» **Entries on finding words and elements**:

_____

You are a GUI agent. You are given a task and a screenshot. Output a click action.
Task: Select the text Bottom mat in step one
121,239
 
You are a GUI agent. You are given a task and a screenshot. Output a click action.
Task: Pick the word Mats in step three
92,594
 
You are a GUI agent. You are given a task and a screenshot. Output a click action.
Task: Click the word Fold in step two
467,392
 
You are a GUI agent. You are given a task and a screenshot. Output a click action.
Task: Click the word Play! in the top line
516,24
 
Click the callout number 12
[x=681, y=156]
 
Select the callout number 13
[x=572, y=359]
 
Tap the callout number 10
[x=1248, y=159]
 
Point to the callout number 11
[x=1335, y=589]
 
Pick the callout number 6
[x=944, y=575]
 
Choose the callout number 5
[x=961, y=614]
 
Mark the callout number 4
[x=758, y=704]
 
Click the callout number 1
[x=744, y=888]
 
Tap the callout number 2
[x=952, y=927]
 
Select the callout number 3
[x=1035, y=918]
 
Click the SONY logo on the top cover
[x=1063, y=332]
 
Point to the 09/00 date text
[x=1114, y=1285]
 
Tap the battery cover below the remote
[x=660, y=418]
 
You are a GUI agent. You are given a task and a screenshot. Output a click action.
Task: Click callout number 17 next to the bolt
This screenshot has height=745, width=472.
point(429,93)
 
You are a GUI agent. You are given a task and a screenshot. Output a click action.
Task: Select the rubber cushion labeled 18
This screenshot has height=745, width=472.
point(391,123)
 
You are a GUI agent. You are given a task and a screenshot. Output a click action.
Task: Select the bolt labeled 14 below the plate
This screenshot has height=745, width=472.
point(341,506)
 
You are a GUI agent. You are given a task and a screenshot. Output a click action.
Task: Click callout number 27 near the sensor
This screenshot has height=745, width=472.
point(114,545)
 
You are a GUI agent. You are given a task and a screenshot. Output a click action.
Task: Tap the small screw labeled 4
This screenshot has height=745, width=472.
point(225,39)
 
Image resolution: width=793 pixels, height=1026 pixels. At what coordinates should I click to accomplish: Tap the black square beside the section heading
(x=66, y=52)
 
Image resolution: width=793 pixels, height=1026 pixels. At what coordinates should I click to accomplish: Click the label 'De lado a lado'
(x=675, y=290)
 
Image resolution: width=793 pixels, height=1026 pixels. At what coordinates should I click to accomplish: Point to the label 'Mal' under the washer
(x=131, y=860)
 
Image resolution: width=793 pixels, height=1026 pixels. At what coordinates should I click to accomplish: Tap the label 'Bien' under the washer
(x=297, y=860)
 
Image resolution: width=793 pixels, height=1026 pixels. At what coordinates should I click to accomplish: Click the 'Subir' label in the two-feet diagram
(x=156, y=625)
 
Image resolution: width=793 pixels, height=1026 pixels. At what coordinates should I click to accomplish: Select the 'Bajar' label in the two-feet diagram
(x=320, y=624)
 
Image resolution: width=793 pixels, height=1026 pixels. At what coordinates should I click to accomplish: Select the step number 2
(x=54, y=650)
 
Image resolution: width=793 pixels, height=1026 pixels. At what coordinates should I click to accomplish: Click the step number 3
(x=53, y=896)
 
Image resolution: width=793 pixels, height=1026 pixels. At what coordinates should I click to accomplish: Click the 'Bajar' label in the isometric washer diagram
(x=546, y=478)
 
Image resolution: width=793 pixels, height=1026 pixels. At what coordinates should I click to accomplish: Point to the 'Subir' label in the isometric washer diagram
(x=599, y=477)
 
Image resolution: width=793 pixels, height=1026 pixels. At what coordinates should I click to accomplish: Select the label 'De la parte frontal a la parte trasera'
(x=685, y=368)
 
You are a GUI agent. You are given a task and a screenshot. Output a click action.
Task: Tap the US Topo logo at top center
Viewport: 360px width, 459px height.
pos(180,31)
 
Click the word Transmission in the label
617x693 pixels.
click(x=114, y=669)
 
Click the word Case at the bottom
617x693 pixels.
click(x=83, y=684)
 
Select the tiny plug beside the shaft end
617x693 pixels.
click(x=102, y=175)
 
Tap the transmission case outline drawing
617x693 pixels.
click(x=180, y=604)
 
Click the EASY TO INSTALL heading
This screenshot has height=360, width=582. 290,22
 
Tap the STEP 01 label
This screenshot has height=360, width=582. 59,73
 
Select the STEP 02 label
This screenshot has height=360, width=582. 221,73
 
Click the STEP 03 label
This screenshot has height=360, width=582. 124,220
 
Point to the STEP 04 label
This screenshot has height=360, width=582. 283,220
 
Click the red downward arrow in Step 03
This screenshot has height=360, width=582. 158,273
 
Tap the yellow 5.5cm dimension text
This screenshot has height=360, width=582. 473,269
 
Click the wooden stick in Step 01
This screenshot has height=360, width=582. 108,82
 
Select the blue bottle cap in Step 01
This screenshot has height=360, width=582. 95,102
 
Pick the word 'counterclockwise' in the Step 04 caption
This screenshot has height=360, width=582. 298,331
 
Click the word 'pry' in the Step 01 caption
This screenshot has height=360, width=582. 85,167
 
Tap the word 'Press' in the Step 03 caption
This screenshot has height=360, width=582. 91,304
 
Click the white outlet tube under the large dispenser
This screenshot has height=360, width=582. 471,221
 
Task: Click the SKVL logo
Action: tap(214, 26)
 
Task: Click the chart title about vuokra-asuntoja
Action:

_____

» **Task statement**:
Reproduce every one of the entries above word for word, keeping each line in its original order.

» **Complete response**:
You are a GUI agent. You are given a task and a screenshot. Output a click action.
Task: Select the text Bottom mat in step one
121,239
 
You are a GUI agent. You are given a task and a screenshot. Output a click action.
Task: Pick the word Mats in step three
92,594
 
You are a GUI agent. You are given a task and a screenshot. Output a click action.
Task: Click the word Fold in step two
467,392
 
You are a GUI agent. You are given a task and a screenshot. Output a click action.
Task: Click the word Play! in the top line
516,24
 
Click the callout number 12
[x=681, y=156]
 
Select the callout number 13
[x=572, y=359]
 
Tap the callout number 10
[x=1248, y=159]
 
Point to the callout number 11
[x=1335, y=589]
 
Pick the callout number 6
[x=944, y=575]
 
Choose the callout number 5
[x=961, y=614]
 
Mark the callout number 4
[x=758, y=704]
 
Click the callout number 1
[x=744, y=888]
 
Tap the callout number 2
[x=952, y=927]
 
Select the callout number 3
[x=1035, y=918]
 
Click the SONY logo on the top cover
[x=1063, y=332]
 
Point to the 09/00 date text
[x=1114, y=1285]
 
Tap the battery cover below the remote
[x=660, y=418]
 
You are a GUI agent. You are given a task and a screenshot. Output a click action.
Task: Click callout number 17 next to the bolt
This screenshot has height=745, width=472.
point(429,93)
 
You are a GUI agent. You are given a task and a screenshot. Output a click action.
Task: Select the rubber cushion labeled 18
This screenshot has height=745, width=472.
point(391,123)
 
You are a GUI agent. You are given a task and a screenshot. Output a click action.
Task: Select the bolt labeled 14 below the plate
This screenshot has height=745, width=472.
point(341,506)
 
You are a GUI agent. You are given a task and a screenshot. Output a click action.
Task: Click callout number 27 near the sensor
This screenshot has height=745, width=472.
point(114,545)
 
You are a GUI agent. You are given a task and a screenshot. Output a click action.
Task: Tap the small screw labeled 4
This screenshot has height=745, width=472.
point(225,39)
 
Image resolution: width=793 pixels, height=1026 pixels. At what coordinates should I click to accomplish: Tap the black square beside the section heading
(x=66, y=52)
 
Image resolution: width=793 pixels, height=1026 pixels. At what coordinates should I click to accomplish: Click the label 'De lado a lado'
(x=675, y=290)
 
Image resolution: width=793 pixels, height=1026 pixels. At what coordinates should I click to accomplish: Point to the label 'Mal' under the washer
(x=131, y=860)
 
Image resolution: width=793 pixels, height=1026 pixels. At what coordinates should I click to accomplish: Tap the label 'Bien' under the washer
(x=297, y=860)
 
Image resolution: width=793 pixels, height=1026 pixels. At what coordinates should I click to accomplish: Click the 'Subir' label in the two-feet diagram
(x=156, y=625)
 
Image resolution: width=793 pixels, height=1026 pixels. At what coordinates should I click to accomplish: Select the 'Bajar' label in the two-feet diagram
(x=320, y=624)
 
Image resolution: width=793 pixels, height=1026 pixels. At what coordinates should I click to accomplish: Select the step number 2
(x=54, y=650)
 
Image resolution: width=793 pixels, height=1026 pixels. At what coordinates should I click to accomplish: Click the step number 3
(x=53, y=896)
 
Image resolution: width=793 pixels, height=1026 pixels. At what coordinates should I click to accomplish: Click the 'Bajar' label in the isometric washer diagram
(x=546, y=478)
 
Image resolution: width=793 pixels, height=1026 pixels. At what coordinates should I click to accomplish: Point to the 'Subir' label in the isometric washer diagram
(x=599, y=477)
 
Image resolution: width=793 pixels, height=1026 pixels. At what coordinates should I click to accomplish: Select the label 'De la parte frontal a la parte trasera'
(x=685, y=368)
 
You are a GUI agent. You are given a task and a screenshot. Output a click action.
Task: Tap the US Topo logo at top center
Viewport: 360px width, 459px height.
pos(180,31)
 
Click the word Transmission in the label
617x693 pixels.
click(x=114, y=669)
 
Click the word Case at the bottom
617x693 pixels.
click(x=83, y=684)
 
Select the tiny plug beside the shaft end
617x693 pixels.
click(x=102, y=175)
 
Tap the transmission case outline drawing
617x693 pixels.
click(x=180, y=604)
 
Click the EASY TO INSTALL heading
This screenshot has height=360, width=582. 290,22
 
Tap the STEP 01 label
This screenshot has height=360, width=582. 59,73
 
Select the STEP 02 label
This screenshot has height=360, width=582. 221,73
 
Click the STEP 03 label
This screenshot has height=360, width=582. 124,220
 
Point to the STEP 04 label
This screenshot has height=360, width=582. 283,220
 
Click the red downward arrow in Step 03
This screenshot has height=360, width=582. 158,273
 
Tap the yellow 5.5cm dimension text
This screenshot has height=360, width=582. 473,269
 
Click the wooden stick in Step 01
This screenshot has height=360, width=582. 108,82
 
Select the blue bottle cap in Step 01
This screenshot has height=360, width=582. 95,102
 
Pick the word 'counterclockwise' in the Step 04 caption
This screenshot has height=360, width=582. 298,331
 
Click the word 'pry' in the Step 01 caption
This screenshot has height=360, width=582. 85,167
 
Tap the word 'Press' in the Step 03 caption
This screenshot has height=360, width=582. 91,304
 
Click the white outlet tube under the large dispenser
This screenshot has height=360, width=582. 471,221
 
Task: Click the SKVL logo
Action: tap(214, 26)
 
Task: Click the chart title about vuokra-asuntoja
Action:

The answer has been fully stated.